Primeiro, prepare uma solução fresca de espermatozoides de 30 milimilitos em água sem RNAse. Misture 100 microlitres de 10 micromolar de microRNA sintético com 100 microliters de solução de esperma em um tubo de reação de dois mililitros. E incubar por 30 minutos a 30 graus Celsius.
Em seguida, adicione 100 microliters de DMSO e 1,2 mililitros de tampão LDL 1X à solução de espermatozoides microRNA preparada. Diluir a solução de partículas LDL previamente preparada com PBS até uma concentração final de aproximadamente quatro miligramas por mililitro. Em seguida, desenhe 450 microliters da solução diluída em um tubo de reação de 1,5 mililitros e misture com 50 microliters de tampão LDL 10X.

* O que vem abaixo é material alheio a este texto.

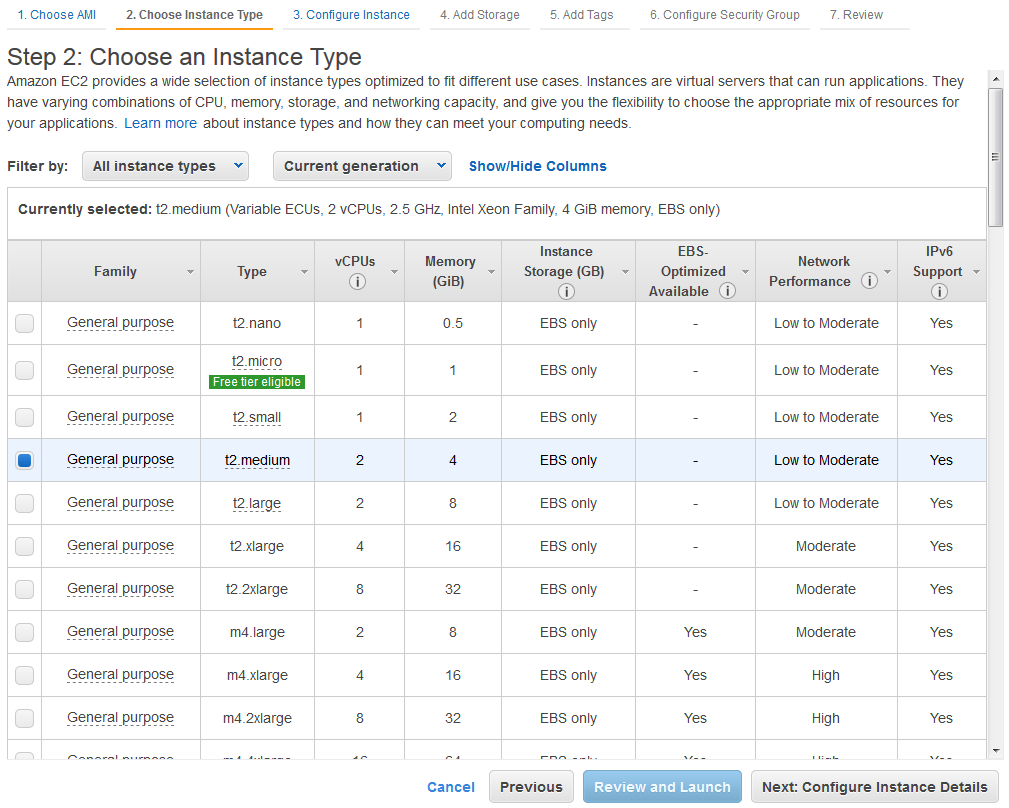Check the m4.large instance row
This screenshot has width=1009, height=808.
tap(25, 632)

Incuba-lo por 10 minutos no gelo. Após a incubação, combine a solução de partículas LDL de 500 microliter e a solução microRNA-spermine-DMSO de 1,5 mililitro, e incuba-a por duas horas a 40 graus Celsius. Realize diálise semelhante à descrita anteriormente, e armazene a solução de partículas LDL rotulada sob atmosfera de gás inerte a quatro graus Celsius.

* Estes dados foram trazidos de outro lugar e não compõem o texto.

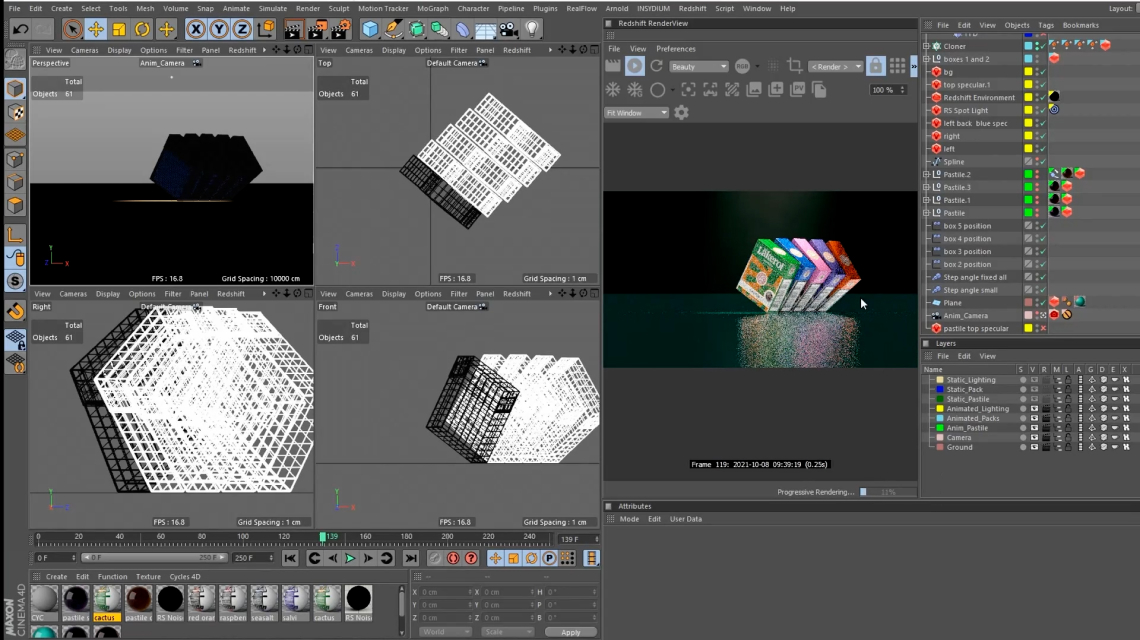The image size is (1140, 640).
Task: Toggle visibility dots for the Spline object
Action: click(1038, 161)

Para começar, diluir a solução de partículas HDL ou LDL em PBS entre um a 100 e um para 1.000. Aperte mica pressionando fita adesiva contra o substrato mica e puxando a fita para remover as camadas de mica superior. Use uma pipeta para depositar dois microliters em mica recém-cortada para incubar por cinco minutos.
Partículas de lipoproteína tendem a formar membranas contínuas de ligação nas superfícies. Consequentemente, é importante ajustar a concentração de partículas na superfície mica para obter as individuais. Após a incubação, enxágue a amostra com PBS.
Encha a célula líquida AFM de alta velocidade com PBS e monte o scanner de transporte de mica para o estágio AFM de alta velocidade. No software de controle, inicie o processo de aproximação do cantilever para a superfície mica. Use tamanhos de varredura inferiores a um micrômetro quadrado, e mantenha as forças de imagem o mais baixas possível.
Imagem da amostra no modo de toque. Carregue os dados no Gwyddion e detecte as partículas através da marca de grãos por função limiar. Ajuste o valor do limiar de altura para mascarar as partículas individuais.
Normalmente, um nível em torno de 50% é um bom ponto de partida. Remova o fundo polinomial para achatar a imagem e ative a opção excluir região mascarada. Exporte os valores máximos de altura das partículas detectadas utilizando a distribuição de várias características do grão e repita estas etapas para todas as imagens gravadas.
Neste experimento, a reconstituição de partículas HDL foi realizada através da delipidação de partículas HDL, seguida de relicação e diálise. Um rendimento de 50% das partículas DE HDL reconstituídas pode ser alcançado. No entanto, a mesma rotulagem com microRNA não foi viável para a rotulagem de partículas LDL, devido à hidroofobidade da proteína apolipoproteína B100.
Assim, o DMSO foi utilizado para a penetração da monocameira lipídica das partículas LDL, com rendimento próximo a 100% Durante o controle de qualidade, a diluição é fundamental para análise. A imagem superior mostra uma densidade de partículas muito alta. A imagem inferior é adequada para análise.
As funções de densidade de probabilidades das alturas das partículas foram calculadas para comparação das distribuições de tamanho das partículas nativas, rotuladas e rotuladas de lipoproteínas de controle. A alteração relativa antes e depois do procedimento de rotulagem é negligente. Ao manusear oligonucleotídeos de RNA, trabalhe livre de RNAse.
Use materiais descartáveis frescos e use sempre luvas. Use apenas soluções sem nuclease. AfM de alta velocidade é apenas um método para determinar a forma geral das lipoproteínas.
Um método alternativo seria a microscopia eletrônica. Use equipamentos de proteção pessoal adequados e trabalhe em um capô de fumaça enquanto manuseia éter dietil.